■ **Job**
Count the lines in the listing below that contain the word "perform" and give only that number.
++++ Records shown
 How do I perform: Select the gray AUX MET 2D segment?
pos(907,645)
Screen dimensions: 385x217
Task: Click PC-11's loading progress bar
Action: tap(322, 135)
++++++++
■ **Complete answer**
1